- Peter Knowles
- 8 May 07, 03:48 PM
On the face of it, BBC Parliament is the narrowest of niche channels. You’d have to travel down the channel listings as far as Discovery Ironing +1 before you’d find something more niche. What it says in the lid is very much what is inside: Parliament. This means committee hearings and debates from the devolved parliament and assemblies, as well as full coverage of the Westminster chambers. They occupy the bulk of the schedule.
But there is something in the character of these debates and hearings which is the source of an idea we’ve been exploring. We care about authenticity and speech, unmediated. It’s the opposite of soundbite television. There is a lot going on in the political world which is worth hearing in full and a lot of resources to be tapped into ? by way of archive and material from other broadcasters ? not available anywhere else.
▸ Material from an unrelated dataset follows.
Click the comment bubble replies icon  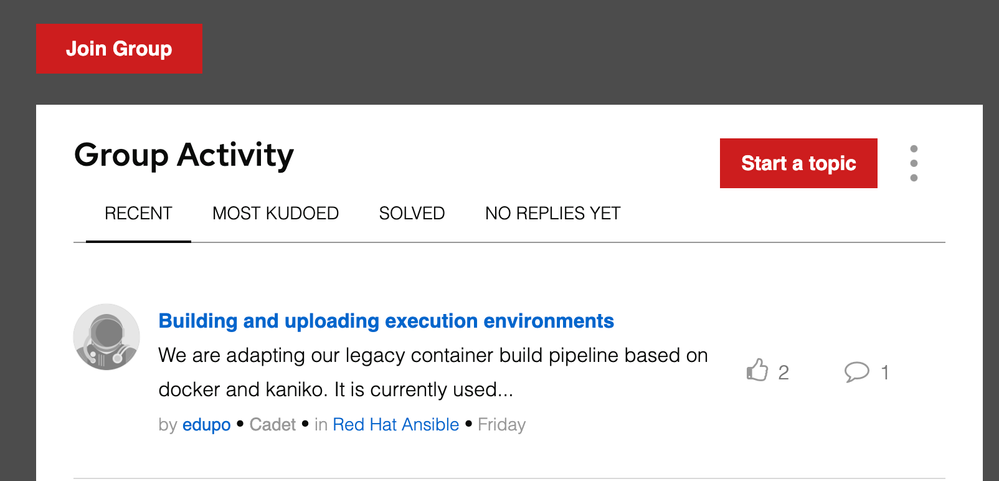pos(856,372)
So, over a bank holiday weekend where the weather was less than inspiring, the channel made use of some surprising resources.
From abroad, we broadcast the whole of the election debate between Sarkozy and Royal (Friday evening with translation ? all two hours 40 minutes of it). From the election night itself, the channel took coverage from TF1 and France 2, in French, for those who wanted to experience the event direct and as an alternative to the high-powered special presented by Jon Sopel on BBC News 24, (who, rather conventionally, stuck to broadcasting in English). Earlier in the day, we heard from C-SPAN, with Angela Merkel on the transatlantic partnership.
From the archive, ten years on from New Labour coming to power, BBC Parliament showed in entirety the election night broadcast and this ran all day across the rainy bank holiday Monday. We’ve been told that many participants in the 1997 election stayed glued to their sets, throughout the day. (Next stop in our tour of the election archive:1987, which is showing 5 October).
Drawing on the BBC’s wider resources, the channel showed BBC Scotland’s beautiful film by Ruaridh Nicoll. Patriot Games, examining the history of the Act of Union. And from our own archives, in a new documentary, Robert Orchard told the complex story of Tony Blair’s relationship with Parliament as he prepares to step down.
This morning, that extraordinary opening session of the Northern Ireland Assembly. Back to the Commons, this afternoon, and normal business.
The programming ‘specials’ do, I think, offer something of value and they get the channel noticed in
newspaper articles
and
blogs
. In turn, this helps us reach a wider audience for our normal parliamentary schedule. BBC Parliament is the only parliamentary channel, among dozens in the world, to have regular audience ratings (we reach around one million adults, per month) and I think these specials play their part.